08.3315 · Postulato · 2008-06-11
Dipartimento dell'interno
Liquidato
Wortlaut
Il Consiglio federale è incaricato di presentare un rapporto sugli effetti del congedo di paternità concepito come uno degli strumenti di una politica familiare globale. In particolare dovrà studiare gli effetti sul tasso d'occupazione delle madri, sulla coppia, sull'educazione dei figli e sull'uguaglianza tra donna e uomo.
Rileverà inoltre effetti indiretti, segnatamente sul rapporto tra persone attive e pensionati per quanto riguarda il finanziamento delle assicurazioni sociali e presenterà un raffronto internazionale.
Begründung
Nell'ambito della politica familiare, in particolare nel sostegno ai genitori di bambini piccoli, la Svizzera accusa un certo ritardo.
La conciliabilità tra vita professionale e vita familiare va migliorata e l'introduzione di un congedo di paternità vero e proprio costituirebbe una misura adeguata. Secondo la legge, in Svizzera, per la nascita di un figlio i padri hanno diritto a un solo giorno di congedo - una situazione tutt'altro che soddisfacente.
Il Consiglio nazionale aveva già riconosciuto il problema accettando la mozione 06.3662, in seguito respinta dal Consiglio degli Stati.
L'allestimento di un rapporto da parte del Consiglio federale permetterebbe di disporre di un'analisi più completa della situazione e di portare avanti il dibattito sulla questione.
Antrag des Bundesrates
Il Consiglio federale propone di respingere il postulato.

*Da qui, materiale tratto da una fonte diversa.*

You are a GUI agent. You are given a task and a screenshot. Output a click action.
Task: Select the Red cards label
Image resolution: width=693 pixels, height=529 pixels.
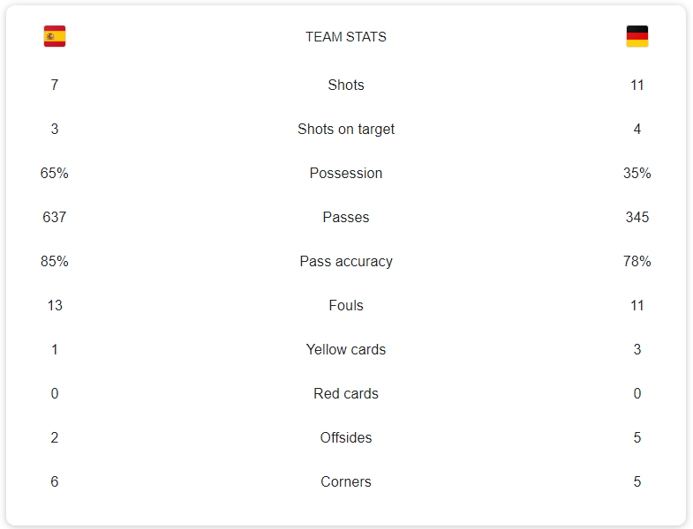tap(346, 393)
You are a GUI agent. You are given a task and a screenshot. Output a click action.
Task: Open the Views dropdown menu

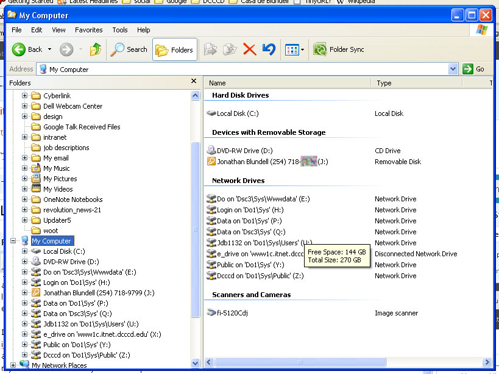tap(295, 50)
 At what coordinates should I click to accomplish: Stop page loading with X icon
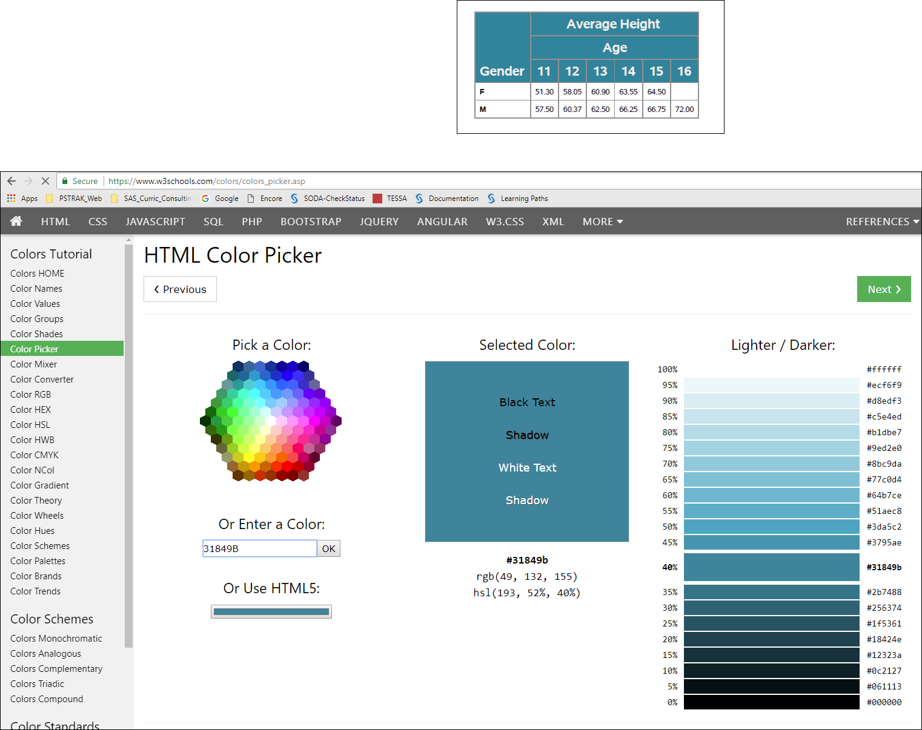tap(45, 181)
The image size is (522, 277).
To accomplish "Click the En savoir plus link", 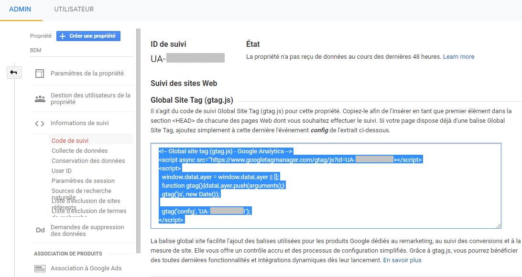I will 402,260.
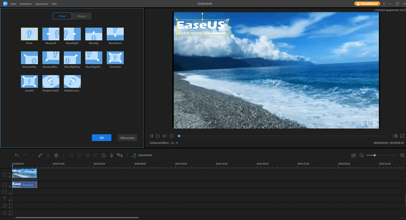Select the MoveLeft motion effect
This screenshot has height=220, width=406.
click(51, 34)
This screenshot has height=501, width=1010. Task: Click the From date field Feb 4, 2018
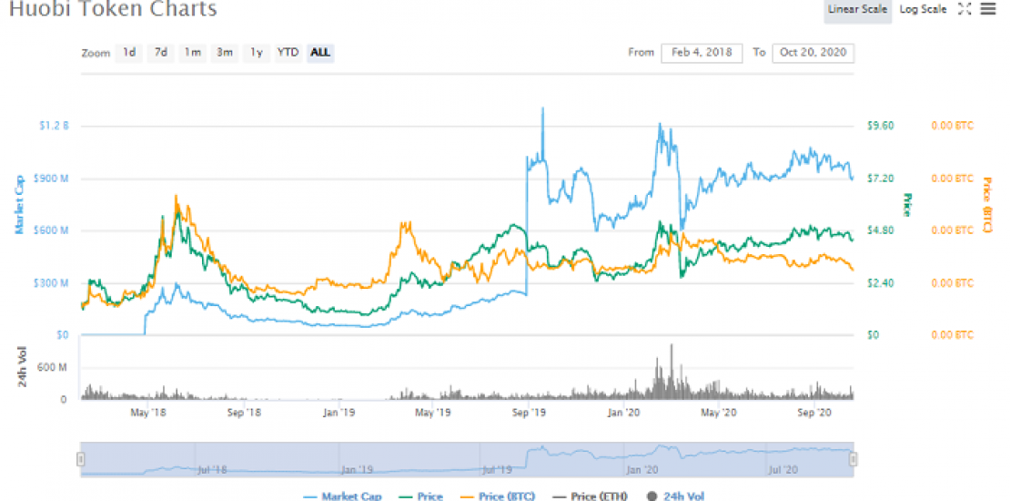702,53
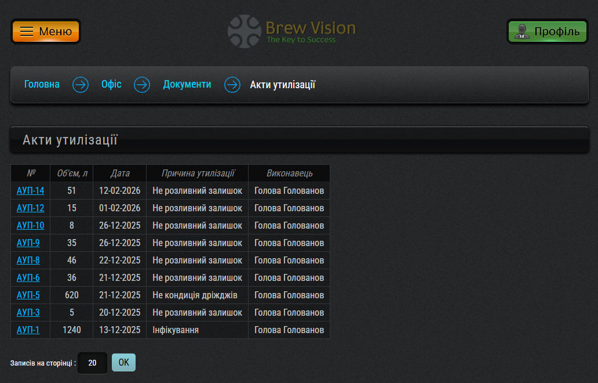Image resolution: width=598 pixels, height=383 pixels.
Task: Click the records per page input field
Action: click(92, 363)
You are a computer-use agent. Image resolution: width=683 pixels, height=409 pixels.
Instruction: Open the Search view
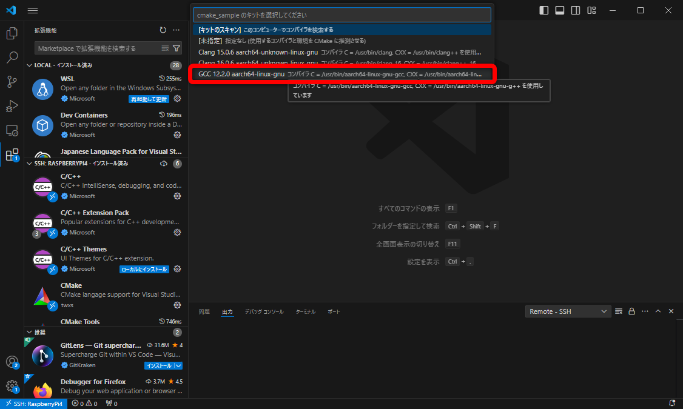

Stellungnahme des Bundesrates
Nel suo parere in risposta alla mozione 06.3662 Nordmann, il Consiglio federale si è già detto contrario all'introduzione di un congedo di paternità pagato, dato che la soluzione fondata sull'accordo tra le parti sociali ha finora dato buoni risultati e che tale congedo non è prioritario per la politica sociale. Il Parlamento ha accolto la proposta del governo.
Alla luce del recente rifiuto, appare inopportuno elaborare un rapporto dettagliato sugli effetti macroeconomici e occupazionali di un congedo di paternità pagato di diverse settimane. In una lettera di intenti del 30 agosto 2007, inviata al Consiglio degli Stati in occasione del dibattito sulla mozione 06.3662 Nordmann, numerosi organi e organizzazioni impegnati nella politica familiare hanno rilevato che la possibilità di introdurre per legge un congedo di paternità quale elemento indispensabile di una politica del personale attenta alle esigenze delle famiglie è già stata analizzata in diversi studi. Pertanto, il rapporto richiesto dal postulato ben difficilmente apporterebbe nuove conoscenze e, di conseguenza, nuove conclusioni.
Il Consiglio federale è del parere che la priorità debba essere data ad altri provvedimenti volti a promuovere la conciliabilità tra professione e famiglia. Pensa in particolare alla riforma dell'imposizione delle famiglie, al potenziamento della custodia di bambini complementare alla famiglia e alla promozione di modelli di lavoro flessibili nelle aziende. Il Consiglio federale, considerate anche le risorse limitate dell'amministrazione federale, ritiene pertanto inappropriata l'elaborazione di un rapporto sugli effetti del congedo di paternità.
Il Consiglio federale propone di respingere il postulato.